Aim of the task »
Answer these questions using the text below on language endangerment hotspots.
1. Which two limited resources does the text name for language documentation efforts?
2. Among whom does the text hope to heighten awareness of language endangerment?
3. What does biocultural diversity overlay onto cultural and linguistic diversity?

Supplied text »

——

Several uses of this research can be envisioned. The results of this study may inform language documentation and revitalization programs of language endangerment trends and illuminate what is at stake of being lost where. In terms of language endangerment itself, the research can form a basis for exploring the environmental commonalities between language hotspots that contain more languages that are at higher levels of risk than others, as well as differences between hotspots of differing natures. In terms of language documentation, such work can help prioritize where language documentation efforts should be first focused, given limited resources in terms of research personnel and funding12. Where language revitalization is concerned, work such as this can hopefully heighten the awareness of language endangerment among community members who live in particularly threatened hotspots. These are but some suggestions on how the work can be used.

Earlier studies on language hotspots have categorized languages by pre-demarcated regions and subsumed issues of language endangerment together with those of linguistic diversity and understudied languages13. The same broadness is applied in biocultural diversity, which overlays concepts and regions of biodiversity onto cultural and linguistic diversity, with an emphasis on the importance of carrying out the conservation of biodiversity together with that of language and culture14,15,16,17. However, there is work that suggests the importance of decoupling these concepts18. In that vein, we find there to be value in understanding the fundamental nature of language endangerment hotspots from the outset using quantitative methods. We then move on to make observations about the nature of linguistic diversity within these quantitatively motivated hotspots of language endangerment, which more fully emphasizes what is at risk of being lost where.

——

Dataset excerpt »
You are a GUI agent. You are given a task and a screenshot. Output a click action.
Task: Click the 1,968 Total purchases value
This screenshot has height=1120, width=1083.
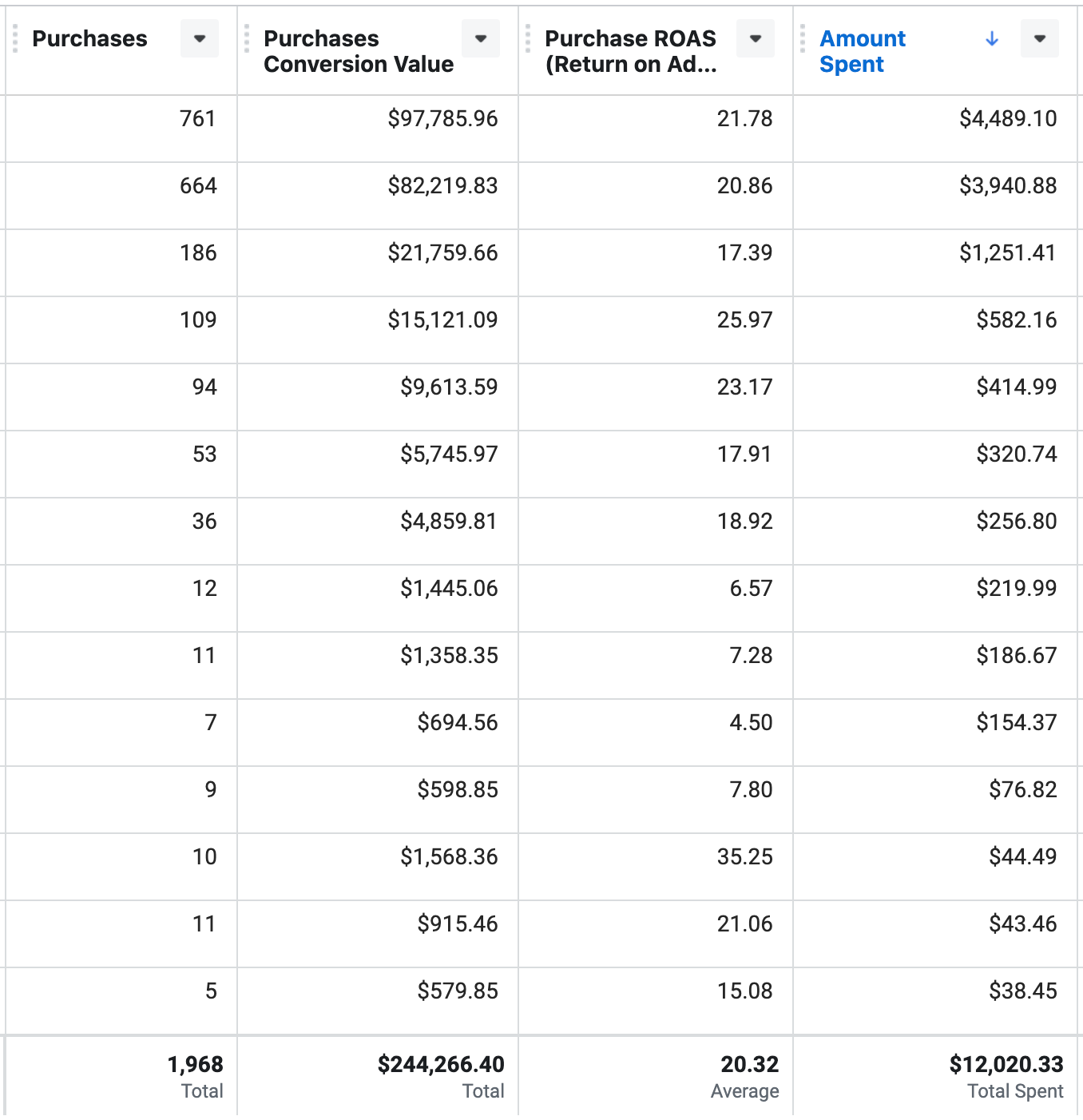click(195, 1064)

——

Result of the task »
1. Research personnel and funding.
2. Among community members who live in particularly threatened hotspots.
3. Concepts and regions of biodiversity.